I get the sense that Analytics shares my respect for Sam Harris's way of reasoning (and I imagine Analytics doesn't always agree with him either). So if Sam Harris is going to stake his reputation on how he interpreted the book, I think Analytics likely felt it was worth reading to judge for himself who he thought was right.

I think it's entirely possible that the book reads like a racist screed from a particular perspective without the author intending it to be so. The author may not even have been aware of his own biases when he wrote it (imagine that!). However, I haven't read the book personally, don't intend to (because the subject just isn't that interesting to me), so I don't know how it reads (and I admire Analytics desire to know; especially since I'm not willing to extend the same effort). From what's been quoted of the book in this thread, I think I understand both points of view.

All I know from having listened to/read Harris over the years is that if that guy is a racist, everyone on the planet is a racist. Calling Harris a racist is only done with malicious intent. As for Murray, I have no idea.

I don't think Harris is racist or that most people are saying Harris is racist.

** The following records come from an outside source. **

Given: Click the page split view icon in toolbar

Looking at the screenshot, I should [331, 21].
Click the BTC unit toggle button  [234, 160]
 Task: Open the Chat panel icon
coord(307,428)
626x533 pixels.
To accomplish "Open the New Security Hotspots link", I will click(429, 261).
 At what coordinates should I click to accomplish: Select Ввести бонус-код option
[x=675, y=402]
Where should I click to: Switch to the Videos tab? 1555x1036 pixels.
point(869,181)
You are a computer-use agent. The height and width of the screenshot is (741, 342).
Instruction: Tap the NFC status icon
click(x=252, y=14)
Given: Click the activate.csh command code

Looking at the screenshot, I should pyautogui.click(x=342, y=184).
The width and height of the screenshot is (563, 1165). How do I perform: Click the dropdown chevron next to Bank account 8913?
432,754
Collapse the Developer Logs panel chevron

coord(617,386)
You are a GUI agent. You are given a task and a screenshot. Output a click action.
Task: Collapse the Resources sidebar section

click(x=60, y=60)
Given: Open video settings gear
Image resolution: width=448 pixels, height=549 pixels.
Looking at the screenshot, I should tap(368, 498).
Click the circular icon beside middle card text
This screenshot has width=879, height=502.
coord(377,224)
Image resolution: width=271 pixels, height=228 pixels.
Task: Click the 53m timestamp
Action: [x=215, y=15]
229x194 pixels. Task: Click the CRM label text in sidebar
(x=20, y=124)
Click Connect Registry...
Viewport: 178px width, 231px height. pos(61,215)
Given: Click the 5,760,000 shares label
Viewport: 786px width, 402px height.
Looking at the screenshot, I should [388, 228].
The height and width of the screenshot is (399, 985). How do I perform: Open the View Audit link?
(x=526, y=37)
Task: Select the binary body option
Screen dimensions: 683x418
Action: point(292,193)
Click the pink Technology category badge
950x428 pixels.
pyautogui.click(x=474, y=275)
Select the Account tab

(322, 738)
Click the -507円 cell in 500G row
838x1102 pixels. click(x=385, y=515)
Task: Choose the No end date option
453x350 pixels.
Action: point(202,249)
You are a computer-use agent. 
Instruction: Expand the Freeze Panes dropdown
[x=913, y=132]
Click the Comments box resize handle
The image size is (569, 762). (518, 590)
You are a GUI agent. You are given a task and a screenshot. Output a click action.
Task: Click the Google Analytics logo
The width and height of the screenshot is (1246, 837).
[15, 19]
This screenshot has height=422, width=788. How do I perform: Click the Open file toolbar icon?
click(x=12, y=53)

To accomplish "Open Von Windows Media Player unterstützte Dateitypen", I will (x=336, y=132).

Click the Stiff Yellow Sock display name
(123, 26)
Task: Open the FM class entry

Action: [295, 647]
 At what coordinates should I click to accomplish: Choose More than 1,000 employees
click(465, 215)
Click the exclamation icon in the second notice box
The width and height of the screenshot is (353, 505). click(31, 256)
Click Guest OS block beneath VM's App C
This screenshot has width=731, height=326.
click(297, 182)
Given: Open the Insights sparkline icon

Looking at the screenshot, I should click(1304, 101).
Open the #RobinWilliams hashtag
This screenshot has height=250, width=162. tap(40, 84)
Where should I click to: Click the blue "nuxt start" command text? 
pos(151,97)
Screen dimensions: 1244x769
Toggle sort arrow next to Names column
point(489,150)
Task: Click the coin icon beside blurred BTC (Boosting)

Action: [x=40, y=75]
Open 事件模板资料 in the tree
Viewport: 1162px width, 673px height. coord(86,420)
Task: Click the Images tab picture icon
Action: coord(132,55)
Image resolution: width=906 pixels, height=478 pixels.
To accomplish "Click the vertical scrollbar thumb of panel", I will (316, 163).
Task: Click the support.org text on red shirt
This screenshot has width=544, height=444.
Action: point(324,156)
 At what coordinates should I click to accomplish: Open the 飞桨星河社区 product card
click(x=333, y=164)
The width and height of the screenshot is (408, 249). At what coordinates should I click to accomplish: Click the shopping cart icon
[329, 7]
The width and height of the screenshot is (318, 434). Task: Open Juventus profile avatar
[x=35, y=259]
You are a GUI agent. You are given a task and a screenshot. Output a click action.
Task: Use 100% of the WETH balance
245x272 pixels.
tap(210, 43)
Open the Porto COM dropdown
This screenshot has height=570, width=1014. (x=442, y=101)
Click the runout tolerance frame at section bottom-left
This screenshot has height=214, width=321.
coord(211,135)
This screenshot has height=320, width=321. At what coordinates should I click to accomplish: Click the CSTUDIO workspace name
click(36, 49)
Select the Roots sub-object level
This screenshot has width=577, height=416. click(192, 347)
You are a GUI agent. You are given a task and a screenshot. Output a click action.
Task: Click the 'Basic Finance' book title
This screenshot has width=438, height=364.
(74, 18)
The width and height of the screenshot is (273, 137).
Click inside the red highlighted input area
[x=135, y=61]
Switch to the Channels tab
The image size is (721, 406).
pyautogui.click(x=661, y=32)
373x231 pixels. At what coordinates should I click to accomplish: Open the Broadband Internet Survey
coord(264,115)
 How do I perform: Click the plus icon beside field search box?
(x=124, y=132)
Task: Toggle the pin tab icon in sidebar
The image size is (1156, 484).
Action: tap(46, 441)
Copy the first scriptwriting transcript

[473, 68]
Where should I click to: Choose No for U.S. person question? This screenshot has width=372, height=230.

I think Harris is prone to enjoy argument for the sake of argument, and has a stubborn and therefore unscientific approach to discussions that does turn more academically minded people off while appealing to people who share his claimed views. This was my view of him when I first read The End of Faith back around 2006 where it was clear he wasn't interested in the experience of people who were religious from their emic perspective. But rather he was capitalizing on the fear of religious extremism in the nuclear age where one radical extremist able to get ahold of the right weapon could level a city. Over time, I felt he has gone from the least informed Four Horsemen to one of the better informed New Atheists who made real efforts to investigate what was going on behind people's need for something transcendent in life. But he has justly earned a reputation as someone who overestimates his own knowledge and understanding. He isn't as rational as one might assume because he claims to be and tends to keep his cool in most discussions. He asserts often where he would be better off caveating and being more tentative. I say that while also saying I actually tend to like him as a public intellectual. But you have to take him in total rather than in part or he'll trip you up. In this case, I think Harris has found the nexus between his (justified, in my opinion) concern over censorship on college campuses when Murray was protested at Middlebury College a year or so ago, and his political/economic libertarianism. This streak has more to do with religion than might appear initially to be the case, but it shares a view of the world with religionists. There is a type of As a Man Thinketh logic involved that says what we observe to be the conditions we observe are self-justifying unless we can point to an explicit unjust cause that has yet to be balanced out by time. Whether it's divine providence or the markets, both are rooted in a view that the deserving get rewarded while those who failed to be rewarded were not deserving.

Anyway, I have had enough discussions with people regarding the New Atheists to get a sense that one can risk skewering a sacred cow when one criticizes one of them in much the same way one can draw fire from a Mormon when one criticizes a general authority. Something to consider when appealing to authority rather than an actual point of discussion.
The world is always full of the sound of waves..but who knows the heart of the sea, a hundred feet down? Who knows it's depth?